--- PAGE EXCERPT ---
******************************
The collection pulls you into moments in history with rhythm and eloquence.
Lee Ann Roripaugh’s Tsunami vs. the Fukushima 50 doesn’t mess around. It comes straight at you with mesmerizing authority. This collection, based on the 2011 tsunami and resulting nuclear accident in northeastern Japan, is dazzling, and we can’t get enough of it.
While it has definite layers, this is the type of poetry collection you might give to a friend who doesn’t usually read poetry. Like the natural disaster it portrays, the book has a powerful immediacy. It contains serious subject matter, but it’s also genuinely fun. Many of Roripaugh’s poems—with their short, crisp lines and occasional rhymes—could be described as “catchy.” They often make use of specialized and pop-culture vocabulary. This gives them the feeling of having been put together from scavenged parts, as with the use of tech and internet words in “ontology of tsunami”:
call her the meme
infecting your screen
call her the malware
Tsunami vs. the Fukushima 50 is, among other things, an exploration of nature and the feminine. It looks at how nature and women are both seen as a societal threat, and how both are therefore measured and observed. We love how “beautiful tsunami” repurposes popular representations of femininity:
with her Hello Kitty barrettes
pink glitter ribbons furbelowing
all that snaky girlzilla hair
Roripaugh’s book, which is dedicated to those affected by the disaster, also explores grief and loss. Some poems take on voices of those who have lost loved ones. These pieces have a darker tone, but are still often fused with larger-than-life references. For example, one poem showing the sadness and rage of a man grieving for his wife and daughter is titled “hulk smash.” While this might seem emotionally confusing at first, it helps to create new psychic space. Human beings often struggle to deal with tragedy on a large scale, especially if we think that we might in some way be responsible. We can become numb to it, or doubt our right to feel anything if we weren’t directly involved. At the same time, many of us are emotionally attached to consumerism and pop culture to a degree we aren’t even comfortable admitting. When Roripaugh blends these two elements, she offers us a way into feeling something for a collective loss.
******************************
Stored items:
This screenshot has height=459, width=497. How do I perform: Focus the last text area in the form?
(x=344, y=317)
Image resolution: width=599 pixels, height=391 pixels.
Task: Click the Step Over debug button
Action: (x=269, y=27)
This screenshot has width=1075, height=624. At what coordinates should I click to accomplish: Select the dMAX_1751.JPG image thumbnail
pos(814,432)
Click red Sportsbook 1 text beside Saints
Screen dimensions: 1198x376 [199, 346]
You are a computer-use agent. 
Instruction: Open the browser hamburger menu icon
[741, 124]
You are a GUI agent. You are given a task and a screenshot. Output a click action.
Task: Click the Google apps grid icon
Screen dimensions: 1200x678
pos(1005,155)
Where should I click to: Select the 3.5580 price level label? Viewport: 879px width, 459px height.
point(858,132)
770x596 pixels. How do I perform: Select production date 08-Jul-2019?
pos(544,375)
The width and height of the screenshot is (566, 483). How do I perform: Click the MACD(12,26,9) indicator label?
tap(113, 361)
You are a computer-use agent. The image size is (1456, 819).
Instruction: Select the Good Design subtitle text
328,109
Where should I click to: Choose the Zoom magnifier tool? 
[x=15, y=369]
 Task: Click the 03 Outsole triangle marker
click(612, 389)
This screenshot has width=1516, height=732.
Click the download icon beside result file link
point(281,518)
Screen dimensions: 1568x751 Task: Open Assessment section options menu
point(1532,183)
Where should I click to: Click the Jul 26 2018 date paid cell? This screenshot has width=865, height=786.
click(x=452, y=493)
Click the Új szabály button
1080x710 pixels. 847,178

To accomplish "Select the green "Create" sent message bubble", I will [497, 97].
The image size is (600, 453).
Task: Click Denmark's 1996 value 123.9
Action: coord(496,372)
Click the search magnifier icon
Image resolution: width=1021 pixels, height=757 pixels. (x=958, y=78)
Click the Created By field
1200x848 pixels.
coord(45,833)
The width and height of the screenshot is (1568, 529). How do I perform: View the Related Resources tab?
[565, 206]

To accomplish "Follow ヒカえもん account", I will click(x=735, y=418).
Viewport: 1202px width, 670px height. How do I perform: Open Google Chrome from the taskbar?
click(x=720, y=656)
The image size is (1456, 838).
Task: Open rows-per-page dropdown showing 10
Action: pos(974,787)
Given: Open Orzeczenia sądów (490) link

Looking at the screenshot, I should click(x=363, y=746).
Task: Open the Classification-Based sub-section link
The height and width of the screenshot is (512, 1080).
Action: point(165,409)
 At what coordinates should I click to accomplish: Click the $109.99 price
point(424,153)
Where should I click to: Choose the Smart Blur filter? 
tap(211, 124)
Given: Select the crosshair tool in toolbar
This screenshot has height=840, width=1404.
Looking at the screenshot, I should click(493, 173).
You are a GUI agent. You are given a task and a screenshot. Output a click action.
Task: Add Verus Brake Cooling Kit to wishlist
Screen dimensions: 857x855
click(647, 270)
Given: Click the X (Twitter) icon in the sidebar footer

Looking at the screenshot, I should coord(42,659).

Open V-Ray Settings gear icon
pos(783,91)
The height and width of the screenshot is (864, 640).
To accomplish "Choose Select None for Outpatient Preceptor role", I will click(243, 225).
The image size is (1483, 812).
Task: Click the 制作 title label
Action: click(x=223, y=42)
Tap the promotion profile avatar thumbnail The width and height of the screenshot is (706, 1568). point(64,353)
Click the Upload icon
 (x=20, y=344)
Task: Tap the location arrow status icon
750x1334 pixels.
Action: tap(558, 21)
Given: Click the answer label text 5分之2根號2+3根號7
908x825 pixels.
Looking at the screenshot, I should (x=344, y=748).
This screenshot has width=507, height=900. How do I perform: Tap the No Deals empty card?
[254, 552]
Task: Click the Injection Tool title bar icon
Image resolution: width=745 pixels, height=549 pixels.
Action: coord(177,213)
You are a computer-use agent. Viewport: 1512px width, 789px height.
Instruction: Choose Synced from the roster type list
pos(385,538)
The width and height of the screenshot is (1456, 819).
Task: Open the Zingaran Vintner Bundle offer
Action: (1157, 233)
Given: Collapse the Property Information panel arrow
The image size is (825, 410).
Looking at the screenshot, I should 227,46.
******************************
--- WHAT YOU HAVE TO DO ---
In the poetry review, what is the title of the poem that shows the sadness and rage of a man grieving for his wife and daughter?

--- EXPECTED OUTPUT ---
“hulk smash”